Listed records:
╭──

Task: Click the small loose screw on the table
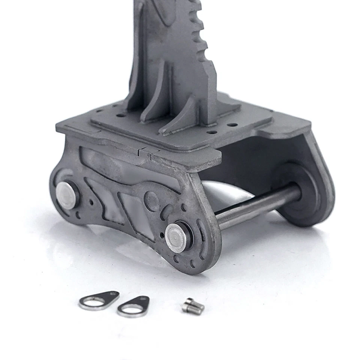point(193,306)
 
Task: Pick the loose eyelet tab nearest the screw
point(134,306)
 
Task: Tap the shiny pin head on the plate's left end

╰──
╭──

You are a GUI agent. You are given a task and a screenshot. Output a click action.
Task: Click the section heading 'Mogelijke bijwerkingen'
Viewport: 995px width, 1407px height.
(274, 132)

╰──
╭──

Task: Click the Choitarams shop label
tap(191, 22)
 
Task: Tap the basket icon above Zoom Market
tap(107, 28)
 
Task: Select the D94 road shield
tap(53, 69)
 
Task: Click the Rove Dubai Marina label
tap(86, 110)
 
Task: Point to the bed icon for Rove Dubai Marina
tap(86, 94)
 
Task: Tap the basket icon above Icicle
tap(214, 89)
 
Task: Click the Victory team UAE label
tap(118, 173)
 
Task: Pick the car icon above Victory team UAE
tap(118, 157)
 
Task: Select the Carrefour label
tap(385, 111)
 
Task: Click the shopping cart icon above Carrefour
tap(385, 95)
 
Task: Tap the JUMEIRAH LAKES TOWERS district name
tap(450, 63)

╰──

The task:
Show every line from the items above that contains the word "Marina", copied in full.

Solution:
Task: Click the Rove Dubai Marina label
Task: Point to the bed icon for Rove Dubai Marina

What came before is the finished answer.